Discovery
Application Discovery
Understand your full application portfolio — scope, criticality, ownership, and technology landscape — before planning your migration.
Overview
Application Discovery gives you a multi-tab executive dashboard that slices your application estate across scope, criticality, environment, owner, vendor, technology stack, and architecture type. It is designed to answer the question: what are we migrating and who owns it?
Executive Summary
Total counts, scope split, and criticality breakdown at a glance.
Portfolio Breakdown
Top owners, business units, and vendor concentration.
Technology Landscape
Platform distribution, architecture types, and tech stacks.
When to Use
- At the start of a migration project to baseline the application estate
- When briefing stakeholders on scope and risk
- To identify which business units or owners need to be engaged
- To spot technology concentration risks (e.g. a single vendor or platform)
Dashboard Tabs
| Tab | What it shows |
|---|---|
| Executive Summary | Total apps, in-scope vs out-of-scope split, apps by criticality (Critical/High/Medium/Low), apps by environment, apps by type. Quick KPI cards at the top. |
| Portfolio Breakdown | Top application owners (by count), top business units, top vendors, average apps per owner. |
| Technology Landscape | Platform distribution (Windows/Linux/SaaS/etc.), architecture types (Monolith/Microservices/etc.), technology stacks, data classifications, install types. |
How to Use
1
Navigate to Discovery → Data Quality & Discovery → Application Discovery.
2
Review the Executive Summary tab. Check the total application count and the in-scope vs out-of-scope ratio. A large out-of-scope percentage may indicate the CMDB import needs review.
3
Switch to Portfolio Breakdown to identify owners with many applications. These are the key contacts to engage early.
4
Open Technology Landscape to review platform and architecture distribution.
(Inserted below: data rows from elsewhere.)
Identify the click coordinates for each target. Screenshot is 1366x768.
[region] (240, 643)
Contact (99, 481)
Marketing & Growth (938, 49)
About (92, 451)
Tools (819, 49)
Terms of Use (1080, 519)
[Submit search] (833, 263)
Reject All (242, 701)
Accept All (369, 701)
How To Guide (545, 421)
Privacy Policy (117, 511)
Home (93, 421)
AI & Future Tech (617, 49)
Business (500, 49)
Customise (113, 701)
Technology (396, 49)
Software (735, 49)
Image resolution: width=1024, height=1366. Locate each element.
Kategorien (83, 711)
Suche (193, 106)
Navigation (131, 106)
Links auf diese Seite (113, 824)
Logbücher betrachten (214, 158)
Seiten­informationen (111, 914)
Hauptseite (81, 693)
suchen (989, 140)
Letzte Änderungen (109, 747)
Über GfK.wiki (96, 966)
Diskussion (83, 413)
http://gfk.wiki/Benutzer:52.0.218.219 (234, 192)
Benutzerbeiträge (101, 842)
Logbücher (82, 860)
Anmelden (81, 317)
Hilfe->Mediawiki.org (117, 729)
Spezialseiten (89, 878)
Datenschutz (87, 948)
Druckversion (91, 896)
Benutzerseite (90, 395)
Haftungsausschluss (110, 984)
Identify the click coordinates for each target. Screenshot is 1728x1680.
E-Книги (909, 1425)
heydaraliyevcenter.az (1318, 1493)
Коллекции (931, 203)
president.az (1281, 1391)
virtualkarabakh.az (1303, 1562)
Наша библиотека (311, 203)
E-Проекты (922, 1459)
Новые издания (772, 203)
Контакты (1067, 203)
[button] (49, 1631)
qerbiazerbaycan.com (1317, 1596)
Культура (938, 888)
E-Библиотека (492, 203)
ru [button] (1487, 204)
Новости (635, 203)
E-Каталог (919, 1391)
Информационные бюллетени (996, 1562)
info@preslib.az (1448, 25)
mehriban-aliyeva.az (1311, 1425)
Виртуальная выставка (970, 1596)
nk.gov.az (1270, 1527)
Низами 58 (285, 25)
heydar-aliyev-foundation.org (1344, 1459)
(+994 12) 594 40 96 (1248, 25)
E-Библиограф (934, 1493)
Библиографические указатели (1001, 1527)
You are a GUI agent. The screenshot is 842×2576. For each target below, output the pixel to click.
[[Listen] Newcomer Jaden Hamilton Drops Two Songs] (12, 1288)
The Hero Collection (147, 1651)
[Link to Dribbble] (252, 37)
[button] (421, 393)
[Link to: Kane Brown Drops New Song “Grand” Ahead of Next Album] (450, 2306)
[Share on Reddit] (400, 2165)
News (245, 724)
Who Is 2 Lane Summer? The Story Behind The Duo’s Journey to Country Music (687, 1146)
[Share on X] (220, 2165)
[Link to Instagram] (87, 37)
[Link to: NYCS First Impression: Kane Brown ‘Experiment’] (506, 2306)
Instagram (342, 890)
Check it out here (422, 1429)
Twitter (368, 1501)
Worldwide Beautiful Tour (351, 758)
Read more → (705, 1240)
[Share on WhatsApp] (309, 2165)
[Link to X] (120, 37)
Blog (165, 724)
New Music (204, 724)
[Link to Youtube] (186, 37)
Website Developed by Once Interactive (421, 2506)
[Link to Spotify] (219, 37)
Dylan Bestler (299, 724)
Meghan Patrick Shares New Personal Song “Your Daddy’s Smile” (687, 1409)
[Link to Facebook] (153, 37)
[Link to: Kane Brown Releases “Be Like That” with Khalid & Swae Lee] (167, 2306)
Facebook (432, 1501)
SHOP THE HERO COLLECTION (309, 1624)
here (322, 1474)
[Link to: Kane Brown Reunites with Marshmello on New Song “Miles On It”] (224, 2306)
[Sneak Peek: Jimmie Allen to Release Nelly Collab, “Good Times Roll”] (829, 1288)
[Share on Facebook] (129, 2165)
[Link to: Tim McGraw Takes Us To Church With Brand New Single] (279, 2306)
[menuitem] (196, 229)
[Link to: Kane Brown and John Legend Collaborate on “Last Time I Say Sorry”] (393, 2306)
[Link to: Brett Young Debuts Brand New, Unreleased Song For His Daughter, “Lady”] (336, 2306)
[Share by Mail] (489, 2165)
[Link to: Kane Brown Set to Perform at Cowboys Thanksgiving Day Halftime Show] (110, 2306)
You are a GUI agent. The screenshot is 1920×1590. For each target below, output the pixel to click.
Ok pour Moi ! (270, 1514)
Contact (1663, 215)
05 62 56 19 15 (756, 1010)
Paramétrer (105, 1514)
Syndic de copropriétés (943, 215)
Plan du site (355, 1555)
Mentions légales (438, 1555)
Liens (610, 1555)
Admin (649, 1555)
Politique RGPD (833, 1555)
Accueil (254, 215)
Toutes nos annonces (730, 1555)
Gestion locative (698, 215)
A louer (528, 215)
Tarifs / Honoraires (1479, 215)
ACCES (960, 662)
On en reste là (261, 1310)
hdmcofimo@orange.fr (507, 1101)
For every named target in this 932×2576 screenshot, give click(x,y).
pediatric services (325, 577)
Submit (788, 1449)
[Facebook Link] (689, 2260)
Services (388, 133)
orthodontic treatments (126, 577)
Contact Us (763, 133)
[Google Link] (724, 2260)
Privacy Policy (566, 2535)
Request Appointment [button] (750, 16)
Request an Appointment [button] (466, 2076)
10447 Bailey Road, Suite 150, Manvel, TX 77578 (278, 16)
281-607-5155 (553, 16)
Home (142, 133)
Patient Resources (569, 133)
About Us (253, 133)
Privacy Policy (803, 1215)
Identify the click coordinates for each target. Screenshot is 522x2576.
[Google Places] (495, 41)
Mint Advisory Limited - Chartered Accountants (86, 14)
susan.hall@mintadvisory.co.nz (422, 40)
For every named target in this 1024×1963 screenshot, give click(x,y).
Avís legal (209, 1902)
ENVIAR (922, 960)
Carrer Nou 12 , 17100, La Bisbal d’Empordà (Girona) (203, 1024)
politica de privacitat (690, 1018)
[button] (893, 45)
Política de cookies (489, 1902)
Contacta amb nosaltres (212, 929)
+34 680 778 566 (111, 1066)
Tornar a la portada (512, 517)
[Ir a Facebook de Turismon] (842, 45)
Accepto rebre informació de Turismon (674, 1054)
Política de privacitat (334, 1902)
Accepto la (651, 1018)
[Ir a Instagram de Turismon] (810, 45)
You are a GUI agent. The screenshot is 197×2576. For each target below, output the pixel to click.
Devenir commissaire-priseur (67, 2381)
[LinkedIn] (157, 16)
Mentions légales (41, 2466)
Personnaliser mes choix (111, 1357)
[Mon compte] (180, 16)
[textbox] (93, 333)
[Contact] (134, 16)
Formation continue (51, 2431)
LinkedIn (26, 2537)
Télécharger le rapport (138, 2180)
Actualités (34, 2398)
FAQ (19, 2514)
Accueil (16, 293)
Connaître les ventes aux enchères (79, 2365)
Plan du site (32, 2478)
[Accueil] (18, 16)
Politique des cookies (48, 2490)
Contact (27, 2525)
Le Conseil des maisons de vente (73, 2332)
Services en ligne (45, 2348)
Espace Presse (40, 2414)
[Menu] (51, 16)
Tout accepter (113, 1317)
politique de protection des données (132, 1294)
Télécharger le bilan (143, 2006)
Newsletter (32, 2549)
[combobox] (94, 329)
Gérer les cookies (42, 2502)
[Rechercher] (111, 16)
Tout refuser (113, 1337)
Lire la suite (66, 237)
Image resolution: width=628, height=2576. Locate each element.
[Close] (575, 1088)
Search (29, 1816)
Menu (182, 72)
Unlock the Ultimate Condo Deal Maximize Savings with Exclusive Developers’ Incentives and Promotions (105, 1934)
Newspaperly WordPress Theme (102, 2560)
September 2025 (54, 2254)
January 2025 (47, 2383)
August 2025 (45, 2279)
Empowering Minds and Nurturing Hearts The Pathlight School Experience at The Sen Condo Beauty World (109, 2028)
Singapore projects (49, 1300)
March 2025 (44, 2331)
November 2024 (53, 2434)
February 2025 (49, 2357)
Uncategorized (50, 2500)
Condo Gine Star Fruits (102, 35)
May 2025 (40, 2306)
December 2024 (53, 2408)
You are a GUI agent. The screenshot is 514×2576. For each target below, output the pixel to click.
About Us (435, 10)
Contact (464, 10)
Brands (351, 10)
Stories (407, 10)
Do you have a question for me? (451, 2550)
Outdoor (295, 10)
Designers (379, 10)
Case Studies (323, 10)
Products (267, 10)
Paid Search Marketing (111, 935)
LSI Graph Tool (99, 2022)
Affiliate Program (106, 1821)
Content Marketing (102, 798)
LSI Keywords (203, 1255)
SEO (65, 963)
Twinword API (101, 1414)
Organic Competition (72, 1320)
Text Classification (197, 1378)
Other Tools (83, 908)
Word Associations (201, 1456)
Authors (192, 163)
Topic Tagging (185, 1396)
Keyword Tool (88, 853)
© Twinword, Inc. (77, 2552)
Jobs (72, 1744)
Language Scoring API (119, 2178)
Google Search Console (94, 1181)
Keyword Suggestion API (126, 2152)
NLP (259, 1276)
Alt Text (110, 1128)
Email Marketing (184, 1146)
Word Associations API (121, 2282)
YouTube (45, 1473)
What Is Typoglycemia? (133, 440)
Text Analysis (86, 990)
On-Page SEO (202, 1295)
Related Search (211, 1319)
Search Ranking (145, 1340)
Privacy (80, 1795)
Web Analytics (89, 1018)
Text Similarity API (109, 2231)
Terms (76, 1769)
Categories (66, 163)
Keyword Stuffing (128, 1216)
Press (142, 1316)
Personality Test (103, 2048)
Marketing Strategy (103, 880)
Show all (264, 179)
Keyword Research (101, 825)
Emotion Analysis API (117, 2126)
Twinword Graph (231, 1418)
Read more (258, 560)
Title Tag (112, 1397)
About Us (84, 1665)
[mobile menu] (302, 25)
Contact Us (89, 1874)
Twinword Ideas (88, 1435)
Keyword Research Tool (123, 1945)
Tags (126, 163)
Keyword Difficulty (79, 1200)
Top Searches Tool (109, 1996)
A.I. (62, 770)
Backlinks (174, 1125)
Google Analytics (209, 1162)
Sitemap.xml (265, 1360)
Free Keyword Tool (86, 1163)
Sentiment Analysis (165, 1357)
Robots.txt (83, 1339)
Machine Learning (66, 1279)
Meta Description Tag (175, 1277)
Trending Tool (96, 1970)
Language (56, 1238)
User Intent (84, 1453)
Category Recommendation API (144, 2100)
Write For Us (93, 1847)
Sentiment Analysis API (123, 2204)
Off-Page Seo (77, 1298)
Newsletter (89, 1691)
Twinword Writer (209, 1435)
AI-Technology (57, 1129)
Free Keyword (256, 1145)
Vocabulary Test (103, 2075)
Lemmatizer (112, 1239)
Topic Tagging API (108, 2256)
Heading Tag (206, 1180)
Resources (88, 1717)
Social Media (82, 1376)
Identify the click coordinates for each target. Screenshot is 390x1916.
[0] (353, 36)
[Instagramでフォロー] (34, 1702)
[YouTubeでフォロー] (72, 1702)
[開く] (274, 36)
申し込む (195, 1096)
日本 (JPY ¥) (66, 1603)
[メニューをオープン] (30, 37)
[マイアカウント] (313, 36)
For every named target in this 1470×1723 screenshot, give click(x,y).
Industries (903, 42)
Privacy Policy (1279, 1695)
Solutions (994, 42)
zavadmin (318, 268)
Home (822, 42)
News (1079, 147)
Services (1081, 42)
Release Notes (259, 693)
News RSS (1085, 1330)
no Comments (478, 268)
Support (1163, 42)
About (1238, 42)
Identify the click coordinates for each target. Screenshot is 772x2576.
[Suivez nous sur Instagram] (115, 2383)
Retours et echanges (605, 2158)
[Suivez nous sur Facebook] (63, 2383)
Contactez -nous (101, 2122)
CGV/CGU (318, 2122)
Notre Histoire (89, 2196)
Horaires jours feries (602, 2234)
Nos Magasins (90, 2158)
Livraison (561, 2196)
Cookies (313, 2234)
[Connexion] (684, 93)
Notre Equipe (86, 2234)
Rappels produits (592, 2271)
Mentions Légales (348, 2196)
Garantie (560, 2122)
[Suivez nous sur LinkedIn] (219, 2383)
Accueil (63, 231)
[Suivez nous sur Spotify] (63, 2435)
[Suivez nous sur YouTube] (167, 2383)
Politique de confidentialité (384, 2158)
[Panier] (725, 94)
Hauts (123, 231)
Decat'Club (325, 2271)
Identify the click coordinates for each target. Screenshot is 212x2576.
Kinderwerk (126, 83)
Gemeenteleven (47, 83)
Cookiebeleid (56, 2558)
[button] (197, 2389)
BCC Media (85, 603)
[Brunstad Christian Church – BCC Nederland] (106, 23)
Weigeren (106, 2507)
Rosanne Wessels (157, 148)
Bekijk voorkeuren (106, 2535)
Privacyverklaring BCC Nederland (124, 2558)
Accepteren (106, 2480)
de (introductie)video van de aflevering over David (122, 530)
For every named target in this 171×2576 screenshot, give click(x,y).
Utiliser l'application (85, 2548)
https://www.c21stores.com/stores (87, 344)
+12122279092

Flag any applications on unsupported platforms or with complex architectures for extra attention during planning.
Key Metrics & Fields
| Metric / Field | Description |
|---|---|
| Total Applications | All application records in the CMDB regardless of scope. |
| In-Scope / Out-of-Scope | Applications flagged as in or out of the migration scope. |
| Criticality | Business criticality rating: Critical, High, Medium, or Low. |
| Environment | Production, Development, Test, UAT, etc. |
| Application Type | Classification such as Business Application, Infrastructure Tool, or Custom. |
| Owner | The person responsible for the application. |
| Business Unit | The organisational unit that owns the application. |
| Vendor | The software vendor or supplier. |
| Platform | The underlying platform (Windows Server, Linux, SaaS, etc.). |
| Architecture Type | Monolith, Microservices, Serverless, etc. |
| Technology Stack | Runtime and framework (e.g. .NET, Java, Node.js). |
| Data Classification | Sensitivity level of data processed (Public, Internal, Confidential, etc.). |
| Install Type | On-Premises, Cloud-Hosted, SaaS. |
Tips & Common Mistakes
If the Executive Summary shows a high number of unknown criticality or environment values, go to the CMDB Applications list and bulk-update these fields before using this dashboard for reporting.
Use the Portfolio Breakdown to produce a stakeholder engagement list — export the top owners and business units and share with your project manager.
This dashboard reflects the current state of CMDB data. It is only as accurate as the underlying application records. Run a CSV import or integration sync before presenting this to stakeholders.